PÉTILLANTE DE CRÉATIVITÉ !
Le fait intéressant, notamment pour l’épicerie fine, c’est que des offres alternatives premium ont accompagné le mouvement, le tout sous l’impulsion d’une nouvelle génération de fabricants artisanaux. Alors à peine âgé de 30 ans, Hugo Sublet a été de ceux là.
Au début des années 2000, il relance à Champagnole (Jura) la production de la limonaderie familiale Elixia(3), au point mort depuis une dizaine d’années.
Et pour mieux se démarquer du commun des sodas, il joue à 100 % la carte du raffinement : de l’eau de source, du sucre de canne en lieu et place du sucre de betterave habituel, des extraits naturels de fruits ou de plantes, des saveurs originales (fraise des bois, sapin, myrtille, fruit de la passion, mangue, mirabelle, rose, fleur d’oranger…), des colorants naturels, aucun additif.
Ajoutons à cela un habillage sobre et classieux et voilà la collection Elixia parée pour aborder sans complexe les réseaux sélectifs : épiceries fines, hôtellerie de luxe, salons de thé de renom (Ladurée, Café Pouchkine…).
En 2010, Hugo Sublet pousse même le bouchon (mécanique) un cran plus loin. Répondant à la demande d’un client de Dubaï, il innove avec une limonade festive et glamour incluant des paillettes d’or 24 carats en suspension dans la bouteille.
Prix du joyau : de 8 à 10 €. La notoriété lui est acquise via cet exercice de style et les volumes suivent : un million de bouteilles de limonade Elixia devraient être écoulées cette année, dont la moitié hors frontières avec la Chine, les Etats-Unis et l’Inde commenouvelles destinations.

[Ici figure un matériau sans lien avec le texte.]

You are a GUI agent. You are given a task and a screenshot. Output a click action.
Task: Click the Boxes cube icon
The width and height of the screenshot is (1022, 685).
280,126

UNE DYNAMIQUE INTERRÉGIONALE
Autre exemple, corrézien celui-là, celui de la limonade Javoue. L’histoire, toute récente (2013), est à l’image d’un produit qui offre à nouveau de réelles opportunités pour peu qu’on ait une bonne sensibilité marketing. Associé à un ex-brasseur briviste (Jean-Claude Jacquet), c’est en l’occurrence un néophyte du secteur, Jean-Dominique Jooris qui met en œuvre un concept inédit à ce jour : « L’idée a été de proposer la vraie limonade d’antan dans une contenance qui se rapproche du verre d’eau, explique-t-il. D’où le choix du format 20 cl, idéal pour un service en chambre dans les hôtels de luxe, idéal également pour déculpabiliser la consommation et mieux cibler la clientèle féminine. » Le parti pris est celui du démarquage, c’est aussi et surtout celui de l’exigence et par la suite, du positionnement haut de gamme. Il passe par la recette (sucre de canne bio, gazéification très fine, arômes naturels), par le flacon (mini-bouteille verre à bouchon mécanique, une prouesse sur le 20 cl !), par le prix (2,90 € l’unité) et par le choix des partenaires distributeurs (le concept store Colette, La Grande Épicerie de Paris, l’enseigne Cojean, l’Hôtel Le Bristol, la Maison Arostéguy à Biarritz, la boulangerie Gontran Cherrier à Paris…).
Bref, le nec plus ultra sur toute la ligne, avec d’ores et déjà un accueil positif à la clé : 7 000 bouteilles en 2013, 10 fois plus en 2014, probablement 200 000 cette année compte tenu des référencements en cours. La marque Javoue – elle doit sa dénomination à un mot d’enfant – est donc visiblement sur de bons rails. Elle n’est cependant pas toute seule. Nombreux en effet sont les producteurs qui, à l’échelle nationale, entendent surfer sur l’esprit vintage du moment pour redonner à la bouteille de limonade tout son imaginaire, toutes ses lettres de noblesse : Brasserie du Valtin dans les Vosges, Atelier de la Pépie dans le Morbihan, Maison Savouré en Eure-et-Loir, Brasseurs de Lorraine, Sources de Soultzmatt en Alsace, Brasserie des Coteaux dans le Tarn…
De l’autre côté de nos frontières, la concurrence n’est pas en reste, de belle facture elle aussi : anglaise (Belvoir, Fentimans, Luscombe), italienne (Lurisia, Abbondio), allemande (Mohren) ou belge (Parasol) pour ne s’en tenir qu’aux pays limitrophes. La tradition limonadière, qu’on avait peut-être cru un temps condamnée en France, prend donc de nouveau date avec l’avenir.